## [抜粋文]

ア 出土品に係る文化財の認定を受けていないままとなっていたもの

22都道府県 450事業主体

  これらは、事業主体が、発掘調査事業において出土品を発見したにもかかわらず、長期間にわたりその発見届を警察署長に提出していなかったことなどから、出土品が文化財の認定を受けていないままとなっていたものである。

イ 出土品について整理作業が行われていなかったもの

21都道府県 462事業主体

  これらは、発掘調査事業において発見された出土品について、長期間にわたり、その整理作業のうち、洗浄すら行われていなかったもの又は管理台帳が作成されていなかったものなどである。このうち特に18事業主体では、管理台帳が作成されていなかったなどのため、会計実地検査時において出土品の検索が不可能であった。

ウ 発掘調査報告書が発掘調査作業終了後速やかに作成されていなかったり、発掘調査報告書を作成したのに配付していなかったりなどしていたもの

22都道府県 295事業主体

   これらは、205事業主体において下表のとおり発掘調査事業のうち発掘調査報告書の作成が必要とされている本発掘調査、重要遺跡の確認調査、学術目的で行う確認調査等で発掘調査作業終了後速やかに発掘調査報告書を作成していなかったものであり、また、81事業主体において発掘調査事業で作成した発掘調査報告書を1年以上配付していなかったものなどであり、この中には10年以上配付していなかったものも見受けられた。


表 発掘調査報告書が作成されていなかった期間
発掘調査報告書の未作成期間
14

16
13

14
12

13
11

12
10

11
9

10
8

9
7

8
6

7
5

6
4

5
3年以上
4年未満
事業主体数
46
8
9
11
14
12
10
15
13
24
22
21
205
(注)
 「事業主体数」欄は、当該事業主体において、発掘調査報告書を作成していないものが複数ある場合があるが、この場合は最長のもので記載した。

(2)補助事業が適正に執行されていなかったもの

14府県
46事業主体 
補助対象事業費
5899万余円
国庫補助金
3252万余円

ア 実績報告書で作成したとしていた発掘調査報告書が実際には作成されていなかったり、補助事業年度内に作成が完了していなかったりしていたもの

11府県 33事業主体

 これらは、事業主体において、実際には作成していなかった発掘調査報告書を印刷・製本したとしてこれに要する経費を実績報告書に計上し、これに係る国庫補助金が過大に交付されていたり、発掘調査報告書の作成が補助事業年度内には完了していなかったのに実績報告書では年度内に完了したとしていたりしていたものである。

## [行データ]
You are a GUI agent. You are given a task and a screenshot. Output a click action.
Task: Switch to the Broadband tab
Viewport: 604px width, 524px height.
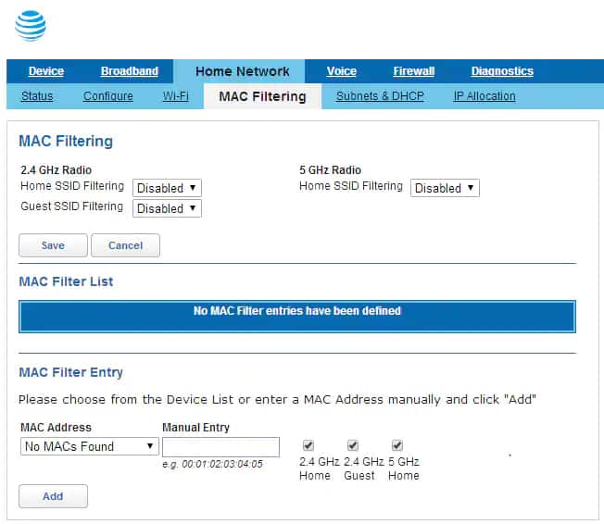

==

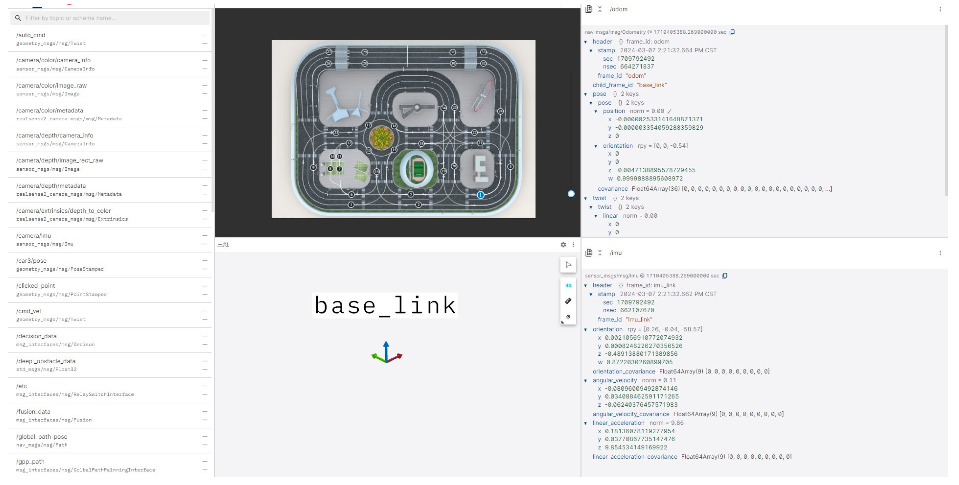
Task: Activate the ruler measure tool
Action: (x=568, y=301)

## [作業指示]
抜粋文のうち、「これらは、事業主体が、発掘調」を含む語句で始まり「土品の検索が不可能であった。」で終わる部分を、「警察署長」を「教育委員会」に差し替えて書き直しなさい。 上の行は、抜粋文とは別の資料である。

## [解答]
これらは、事業主体が、発掘調査事業において出土品を発見したにもかかわらず、長期間にわたりその発見届を教育委員会に提出していなかったことなどから、出土品が文化財の認定を受けていないままとなっていたものである。

イ 出土品について整理作業が行われていなかったもの

21都道府県 462事業主体

  これらは、発掘調査事業において発見された出土品について、長期間にわたり、その整理作業のうち、洗浄すら行われていなかったもの又は管理台帳が作成されていなかったものなどである。このうち特に18事業主体では、管理台帳が作成されていなかったなどのため、会計実地検査時において出土品の検索が不可能であった。